Line by line, copy the records below exactly and leave the pictures out.

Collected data
---*---

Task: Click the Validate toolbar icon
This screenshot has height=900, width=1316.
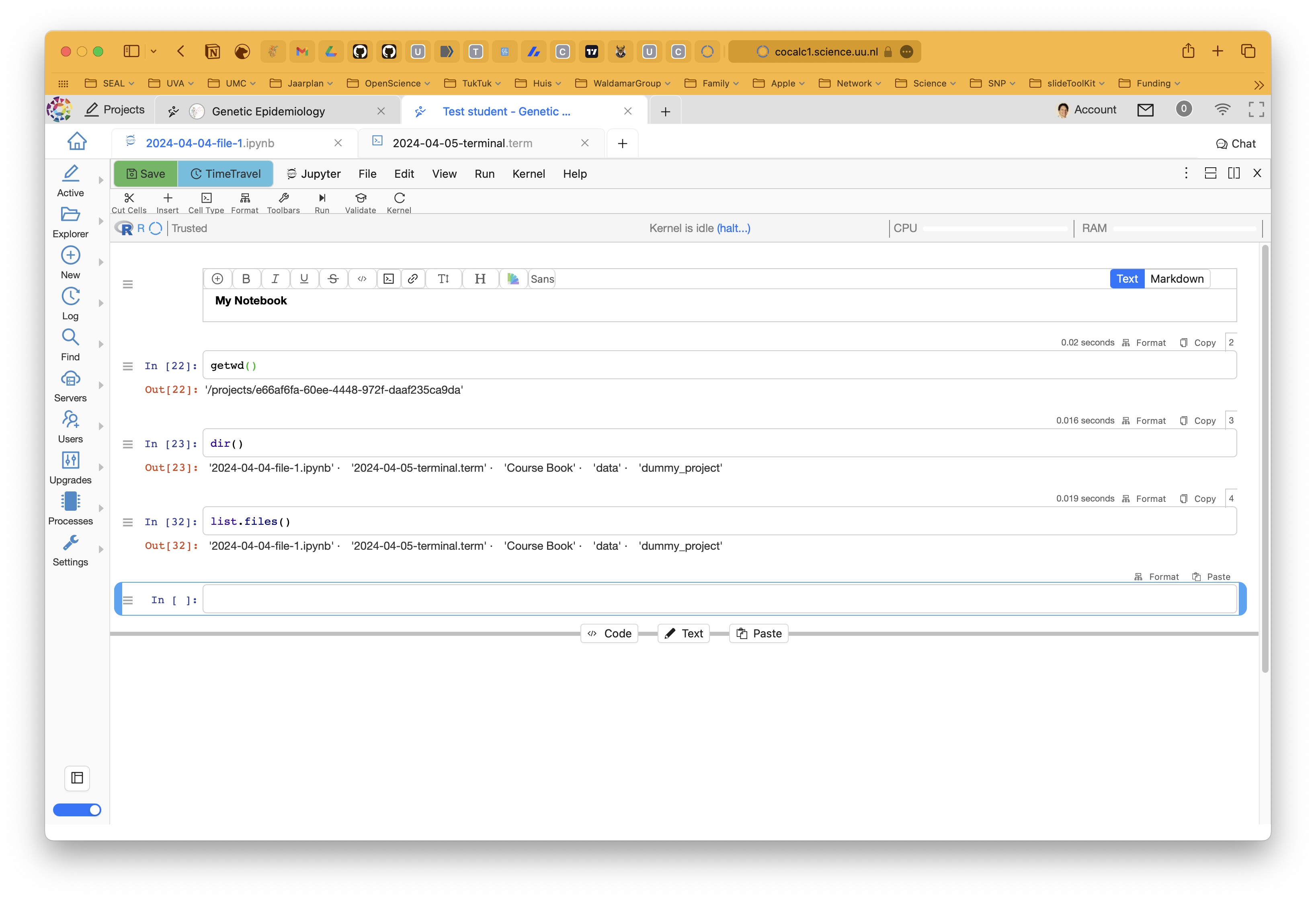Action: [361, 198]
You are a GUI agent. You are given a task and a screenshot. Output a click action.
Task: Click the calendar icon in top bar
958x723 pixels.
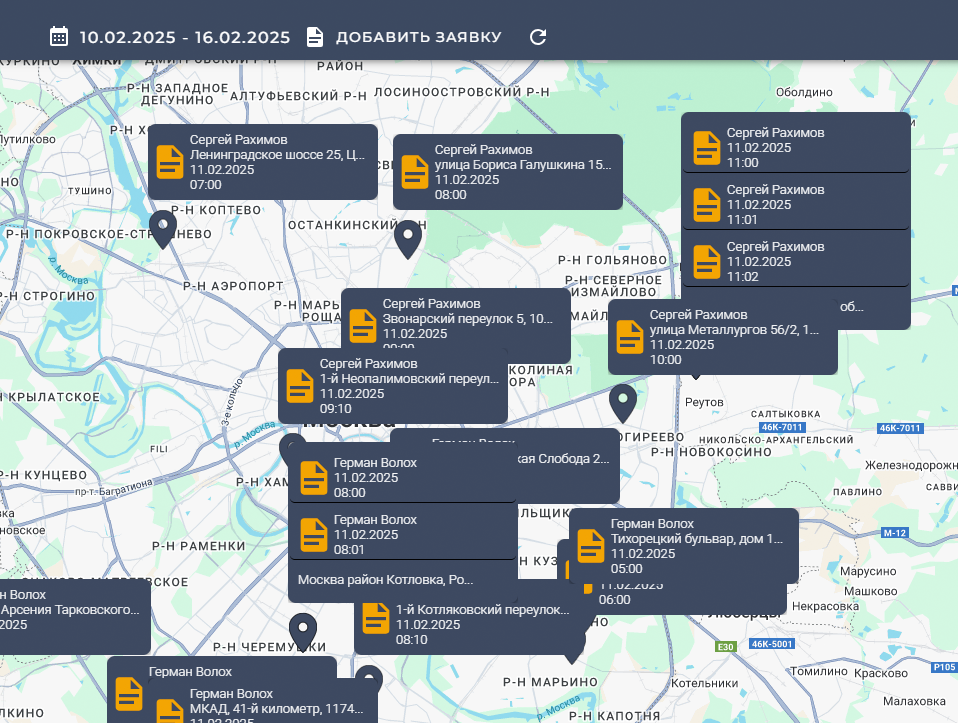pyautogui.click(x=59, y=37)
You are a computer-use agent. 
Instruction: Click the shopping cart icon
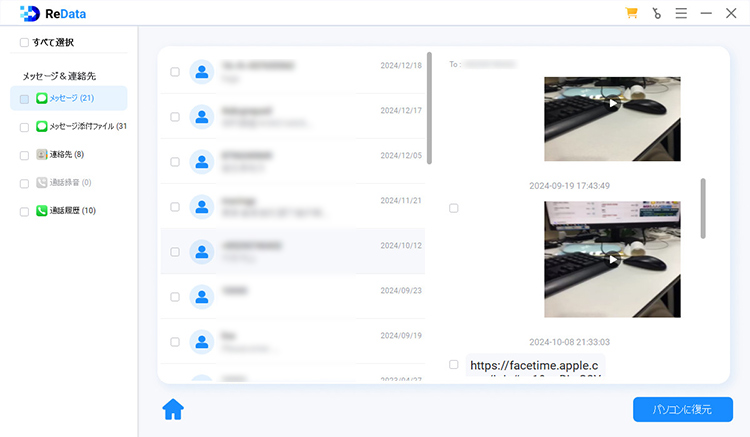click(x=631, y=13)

---*---

Result of the task -
Task: Click the Validate toolbar icon
This screenshot has height=900, width=1316.
Action: [361, 198]
You are a GUI agent. You are given a task and a screenshot. Output a click action.
Task: Click the calendar icon in top bar
958x723 pixels.
pyautogui.click(x=59, y=37)
You are a computer-use agent. 
Instruction: Click the shopping cart icon
click(x=631, y=13)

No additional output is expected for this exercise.